Cruelty continued to be used this way, albeit in less spectacular fashion, right up until the industrialized age. In many parts of the world it still is seen as the only way to maintain the discipline of the mob.

Fortunately, for the rest of Eurasia’s and Africa's wildlife at least, Roman civilization collapsed in the west and got busy just trying to stay alive in the east, and gladiatorial celebrations sort of faded away. Nothing even came close until the industrial era clanked and steamed onto the world's stage more than a thousand years later.

By that time any idiot with a rifle could bring down a lion, so mastery over beasts wasn't really all that amazing. Mastery over machines, however, was a right good trick and guaranteed to impress. And so machine racing, at first with trains and boats, but later with cars and airplanes and pretty much anything else with an engine and the ability to move, was born.
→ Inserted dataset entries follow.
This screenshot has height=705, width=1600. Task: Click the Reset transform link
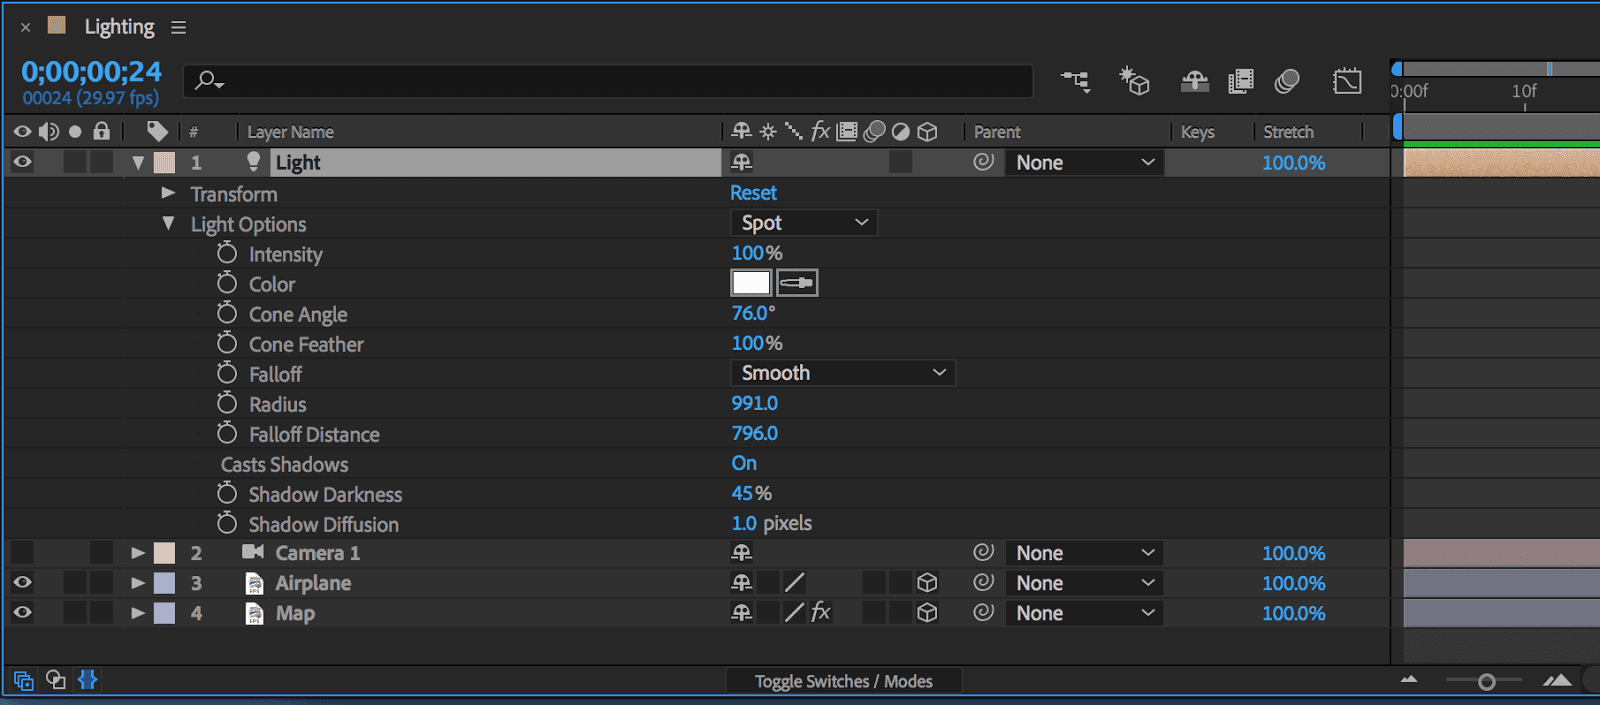tap(753, 193)
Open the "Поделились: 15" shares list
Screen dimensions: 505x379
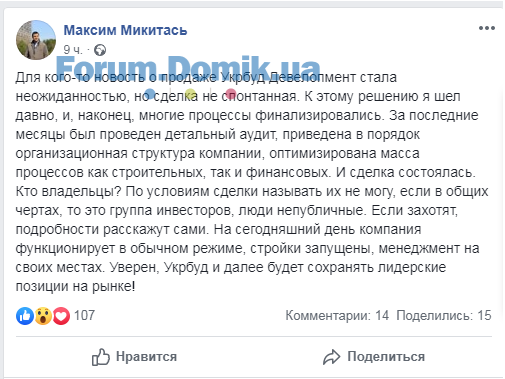(444, 315)
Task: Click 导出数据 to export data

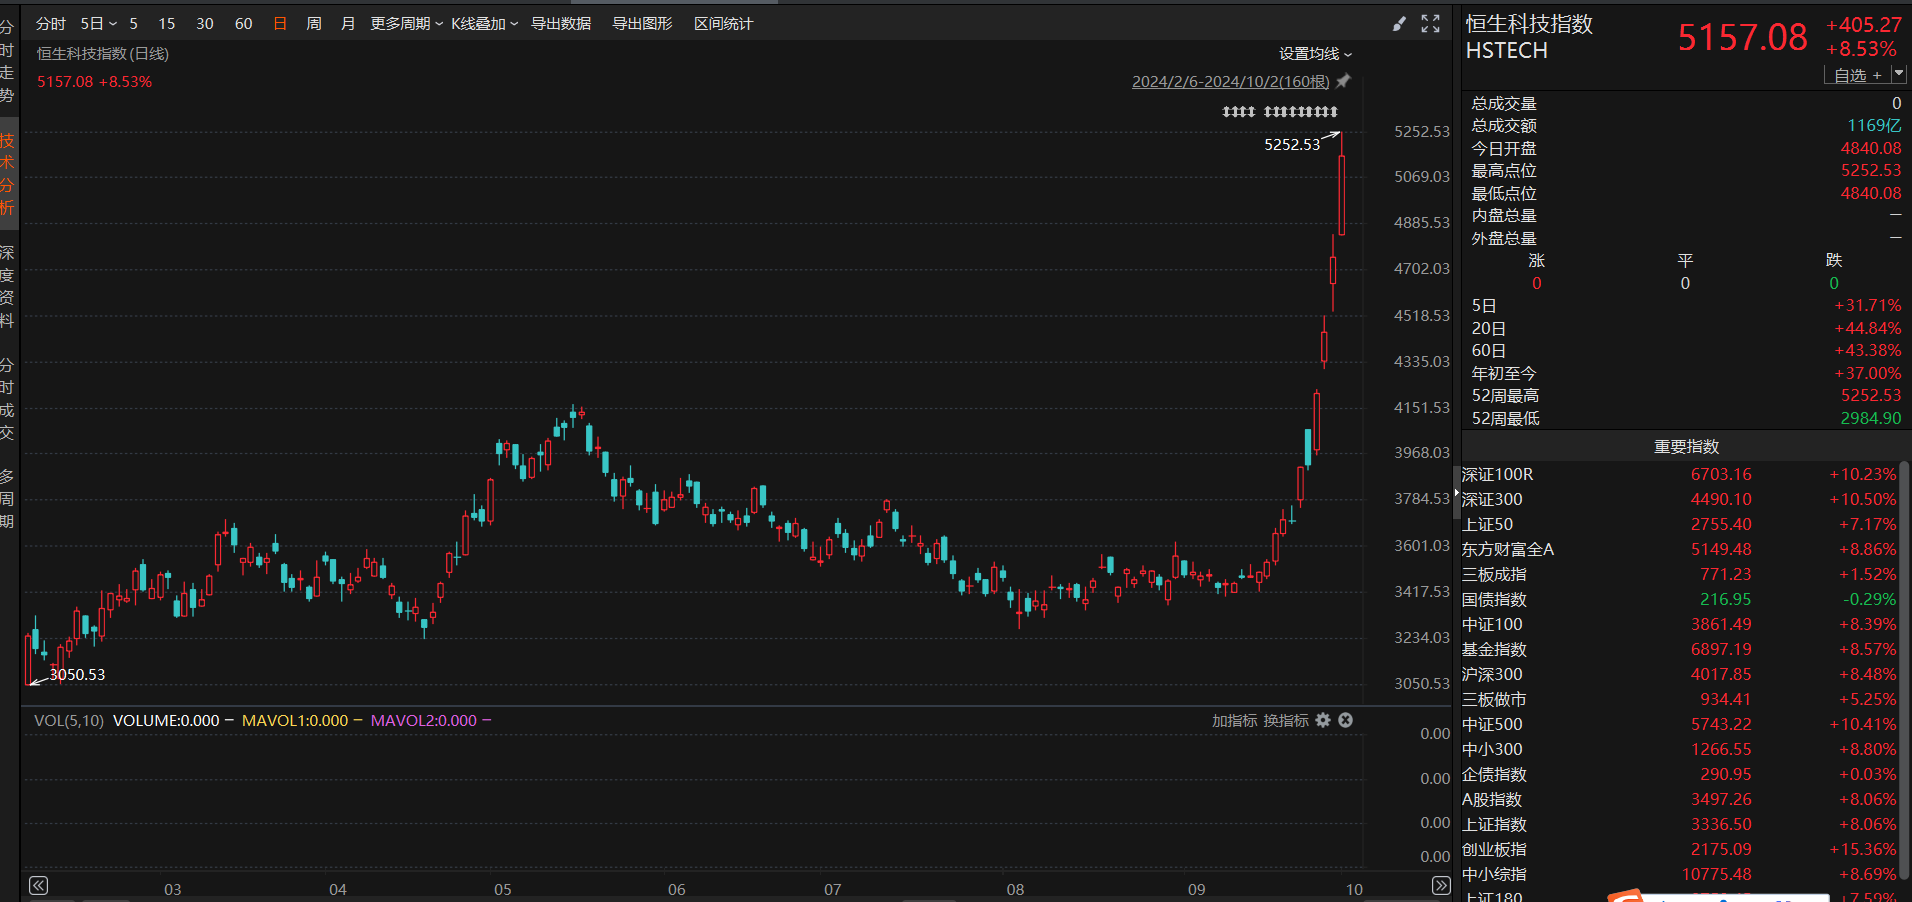Action: [560, 23]
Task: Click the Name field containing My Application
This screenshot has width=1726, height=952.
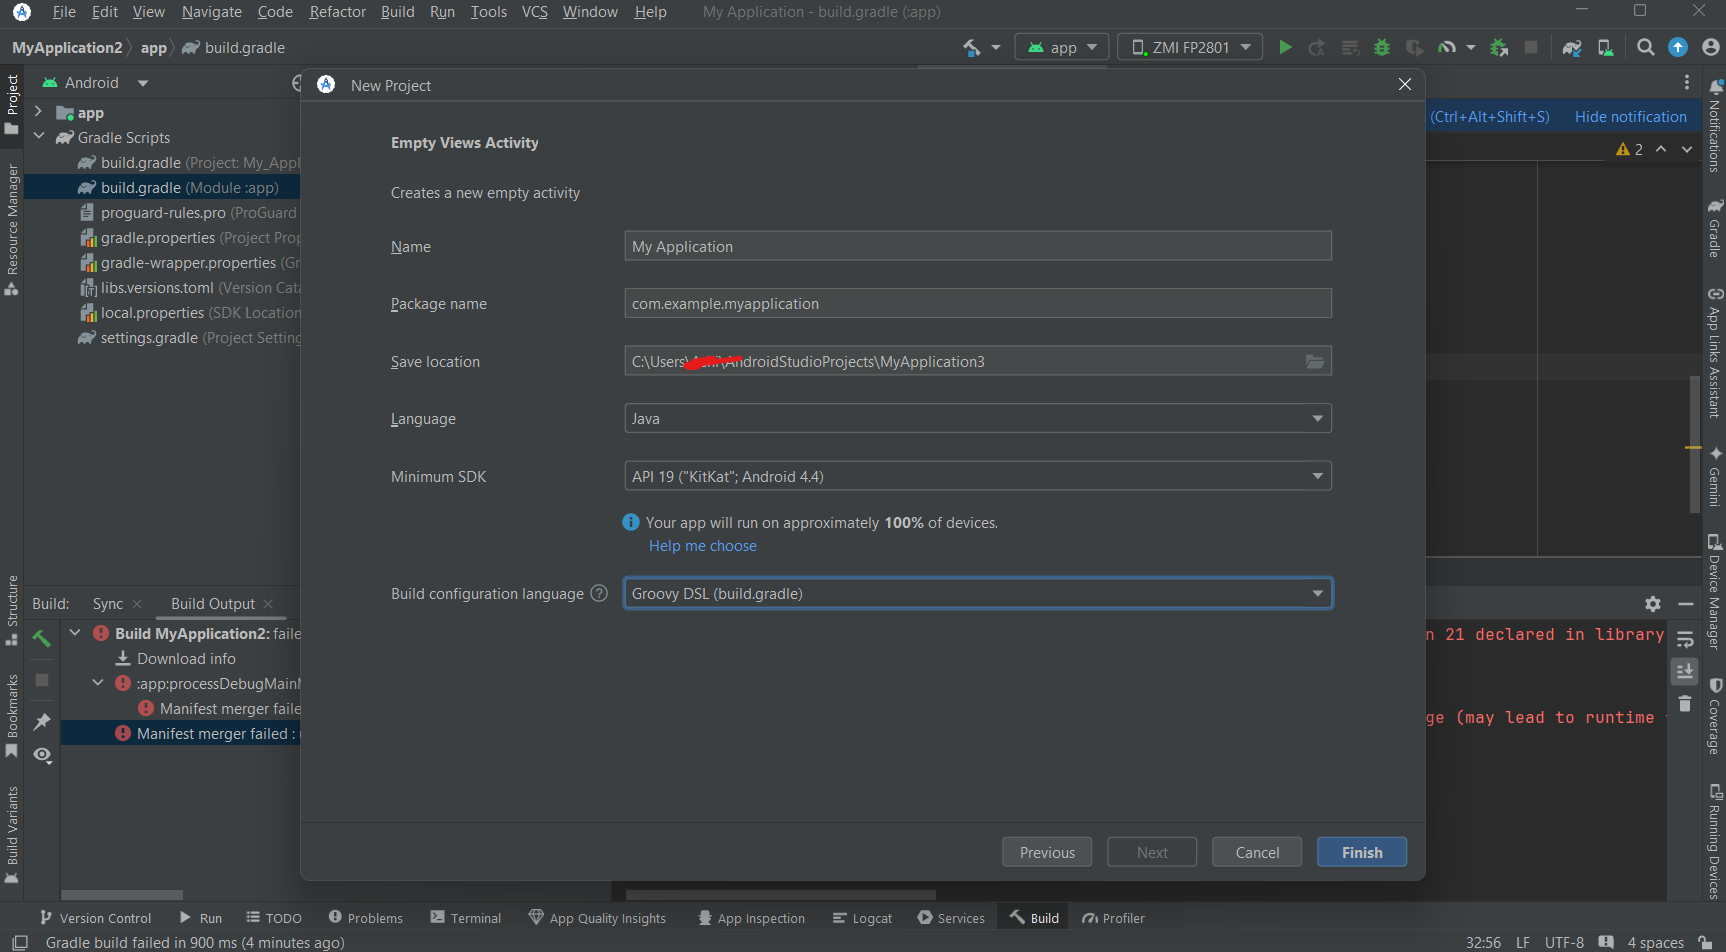Action: click(977, 246)
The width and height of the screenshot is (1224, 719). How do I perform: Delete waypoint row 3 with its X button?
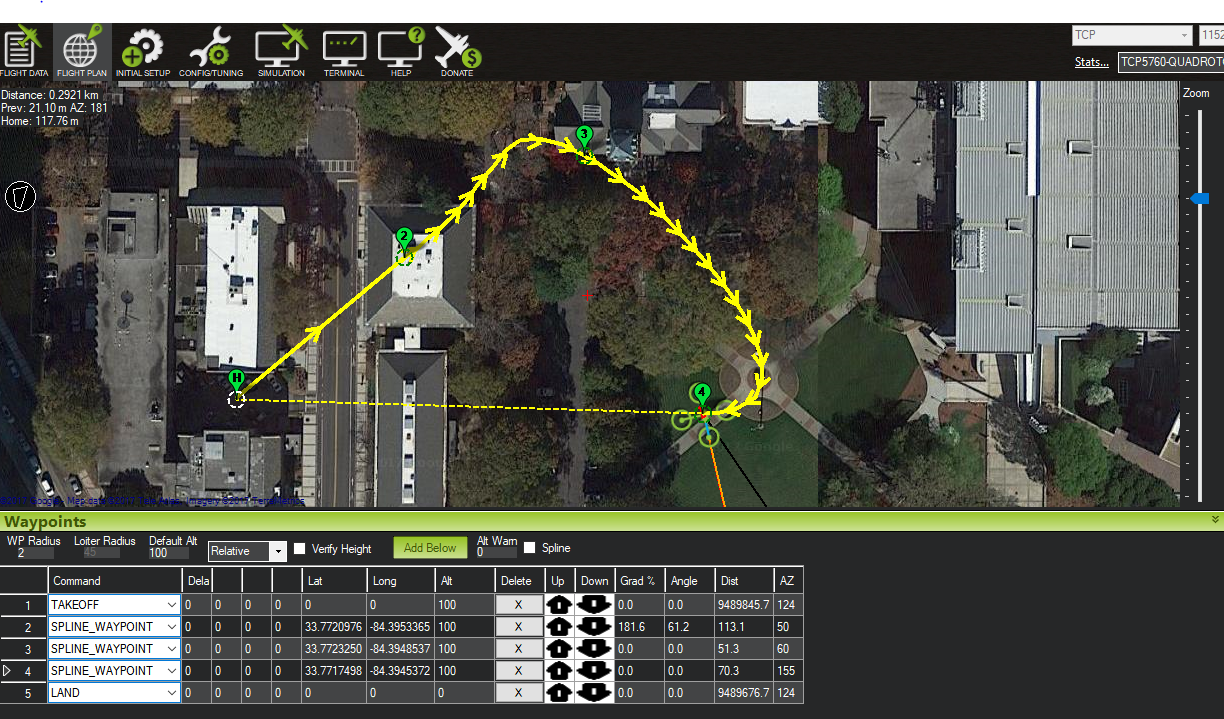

It's amazing to think about, but at first mortal danger was considered an acceptable risk by all parties involved. Spectators, passengers, and participants; men, women, and children, all accepted ridiculous risks that could and regularly did kill large numbers of them just so they could prove their mastery over these mysterious, monstrous machines. All you have to do to see how far we've come is to watch films of old car races like the Indianapolis 500, Le Mans, or Monza. You regularly see men wearing t-shirts and leather helmets exceeding 100 miles per hour (160 kph) rocketing past spectators that are standing on the track.

It took many, many horrific accidents over decades of time before safety even became an issue, and it took the sea change in social mores of the 1960s before the industrialized world turned it into a science. Nowadays deaths in racing events are quite rare, and each one sparks long, serious investigations that result in substantial improvements in survivability not only for drivers, but for spectators as well. It is very common to watch a vehicle completely disintegrate into thousands of pieces only to have the driver promptly walk away after the dust has settled.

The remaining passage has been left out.